## Exercise instructions
Leave the pictures out and restate every line below exactly.

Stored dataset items
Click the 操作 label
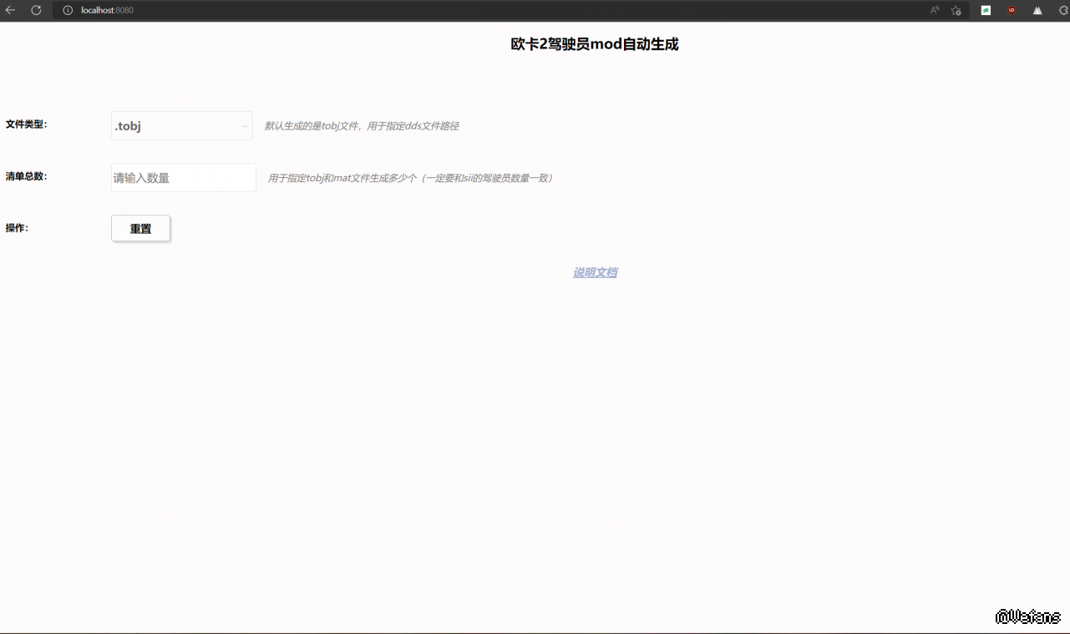point(18,228)
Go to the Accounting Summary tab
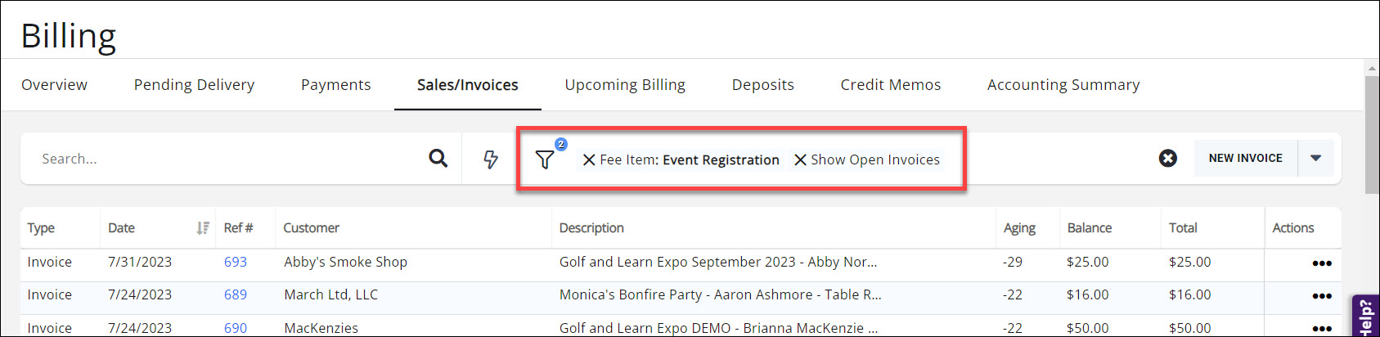The height and width of the screenshot is (337, 1380). (1063, 85)
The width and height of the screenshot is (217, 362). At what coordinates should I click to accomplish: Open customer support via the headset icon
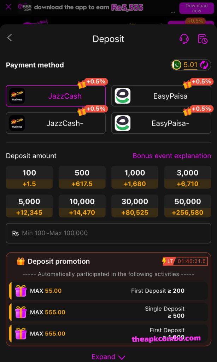click(184, 40)
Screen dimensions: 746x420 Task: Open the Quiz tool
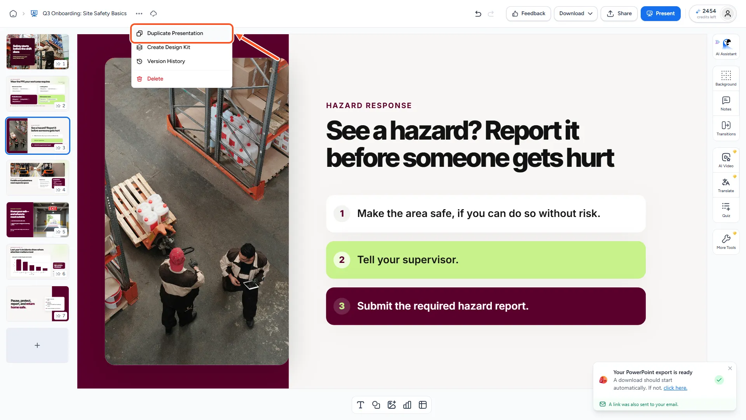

## Reply to the task
Click the 操作 label
point(18,228)
Go to the Accounting Summary tab
The height and width of the screenshot is (337, 1380). (1063, 85)
The width and height of the screenshot is (217, 362). At what coordinates should I click to accomplish: Open customer support via the headset icon
click(184, 40)
Screen dimensions: 746x420 Task: Open the Quiz tool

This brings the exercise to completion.